Die Kinderbeauftragte Maria Haller-Kindler will die Ursachen der Kinderarmut bekämpfen: Durch den Erfahrungsaustausch mit Sozialpädagoginnen ensteht eine lange Wunschliste mit Verbesserungsvorschlägen.

Stuttgart - Auch in der reichen Landeshauptstadt gibt es 11 000 arme Kinder. Statistisch betrachtet sind das 14 Prozent der Null- bis 15-Jährigen, die in Familien aufwachsen, die vom Arbeitslosengeld II leben. Der größten Gefahr sind Kinder von Alleinerziehenden ausgesetzt. Das sind fast ausschließlich Mütter und sie verdienen wenig, haben schlechtere Aufstiegschancen und finanzielle Rücklagen sind kaum vorhanden. Die Leiterin des Jugendamtes, Susanne Heynen, präsentierte bei einem Kongress zum Thema Kinderarmut diese Zahlen aus dem Jahr 2015. Die Kinderbeauftragte der Stadt, Maria Haller-Kindler, hatte Vertreterinnen aus den Beratungsstellen und Einrichtungen in Stuttgart eingeladen sowie Vertreter des zivilgesellschaftlichen Engagements, darunter auch „Hilfe für den Nachbarn“, die Spendenaktion der Stuttgarter Zeitung.

Ziel war es, von den fast ausschließlich weiblichen Mitarbeitern Informationen aus ihrem Berufsalltag zu erhalten. „Wir wollen die vorhandenen Angebote benennten und die Lücken aufdecken“, beschrieb Haller-Kindler das Ziel der Veranstaltung mit dem Motto „Und das nicht nur zur Weihnachtszeit.“ Der Titel nimmt Bezug auf die erfolgreiche städtische Aktion Weihnachtsbaum, die nach der Strategiekonferenz Kinderarmut 2008 entstanden ist.

Informationen über Angebote fehlen

Seither werden über sie jährlich 1500 Kinder beschenkt. „Dies ist aber nicht nachhaltig und so werden die Ursachen der Armut nicht bekämpft“, merkte Haller-Kindler an. Genau darum sollte es bei der Veranstaltung gehen. Die Sozialpädagoginnen berichteten in sechs Gesprächsrunden zu den Themen Bildung, Freizeit, Kultur, Teilhabe, Gesundheit und Wohnen von ihren Erfahrungen, von Problemen bei der Vermittlung von Angeboten. Und sie präsentierten Vorschläge wie jene den Eltern schmackhaft gemacht werden könnten. Auch die Mitarbeiterinnen in den Einrichtungen selbst wünschen sich mehr Informationen über die vorhandenen Programme für Familien mit geringem Einkommen. Neben der Bonus- und der Familiencard stehen 28 Patenprogramme für Bildung und Zukunft zur Verfügung, um mehr Chancengleichheit herzustellen.

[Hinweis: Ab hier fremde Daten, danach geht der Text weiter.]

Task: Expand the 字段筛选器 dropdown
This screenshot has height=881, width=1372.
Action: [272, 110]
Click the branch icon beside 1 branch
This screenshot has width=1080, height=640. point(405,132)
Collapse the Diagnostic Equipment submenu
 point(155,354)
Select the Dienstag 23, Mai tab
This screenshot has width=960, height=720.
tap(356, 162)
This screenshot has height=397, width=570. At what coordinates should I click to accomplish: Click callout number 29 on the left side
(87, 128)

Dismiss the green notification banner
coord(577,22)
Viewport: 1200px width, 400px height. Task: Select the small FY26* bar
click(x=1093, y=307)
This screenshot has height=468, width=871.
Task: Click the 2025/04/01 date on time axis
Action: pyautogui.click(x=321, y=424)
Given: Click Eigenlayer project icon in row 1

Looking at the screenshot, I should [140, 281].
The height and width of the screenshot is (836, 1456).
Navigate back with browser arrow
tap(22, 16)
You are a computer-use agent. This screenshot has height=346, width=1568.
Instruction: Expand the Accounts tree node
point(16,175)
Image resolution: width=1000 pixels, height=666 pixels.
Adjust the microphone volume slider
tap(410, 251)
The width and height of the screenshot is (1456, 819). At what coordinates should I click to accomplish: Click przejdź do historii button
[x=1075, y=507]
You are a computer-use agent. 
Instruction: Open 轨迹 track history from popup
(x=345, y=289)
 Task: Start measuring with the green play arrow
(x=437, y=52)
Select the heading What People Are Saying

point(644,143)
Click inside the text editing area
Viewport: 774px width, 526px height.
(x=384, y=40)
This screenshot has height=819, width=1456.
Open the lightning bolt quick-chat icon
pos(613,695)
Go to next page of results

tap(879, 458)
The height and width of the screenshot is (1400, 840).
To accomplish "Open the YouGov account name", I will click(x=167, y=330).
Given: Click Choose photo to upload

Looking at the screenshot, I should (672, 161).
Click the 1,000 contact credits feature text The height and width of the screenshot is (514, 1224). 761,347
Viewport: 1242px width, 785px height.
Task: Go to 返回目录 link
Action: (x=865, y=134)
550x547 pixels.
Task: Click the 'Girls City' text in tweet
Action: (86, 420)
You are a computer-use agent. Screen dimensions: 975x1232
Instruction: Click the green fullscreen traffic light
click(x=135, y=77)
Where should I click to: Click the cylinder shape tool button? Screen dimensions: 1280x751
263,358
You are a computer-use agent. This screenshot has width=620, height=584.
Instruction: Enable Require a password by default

Tatsächlich aber bestehe ein erheblicher Übersetzungsbedarf – und dieser nicht nur in sprachlicher Hinsicht, klagten die Beraterinnen. Aus Scham ließen Eltern ihre Kinder nicht an Sportveranstaltungen teilnehmen, berichtete eine Teilnehmerin. Zwar gibt es die Möglichkeit, die Ausrüstung und die Mitgliedschaft gratis zu bekommen. Eltern aber wollten nicht, dass ihre Kinder im Verein als arm identifiziert werden. Vielfach wurde der Wunsch nach dem Einsatz von Lotsen und geschulten, muttersprachlichen Mentoren geäußert. Diese könnten zum Beispiel die Funktionsweise der Stadtbibliothek erklären und die geltenden Regeln für das jeweilige Angebot vermitteln. Damit Mütter überhaupt an kulturellen Veranstaltungen teilnehmen, müsste die Kinderbetreuung organisiert werden. Und damit sie ihre Sprösslinge an Ausflügen in die Natur mitkommen lassen, sollten sie selbst daran teilnehmen, um so deren Attraktivität kennenzulernen.

Arme Kinder leiden oft unter Bewegungsmangel

Gerade Kinder aus armen Familien leiden oft unter Bewegungsmangel und sind zu dick. Eine Beratung zum Thema gesund kochen für wenig Geld wäre erwünscht. Ebenso wie die Betreuung von Schwangeren durch Hebammen.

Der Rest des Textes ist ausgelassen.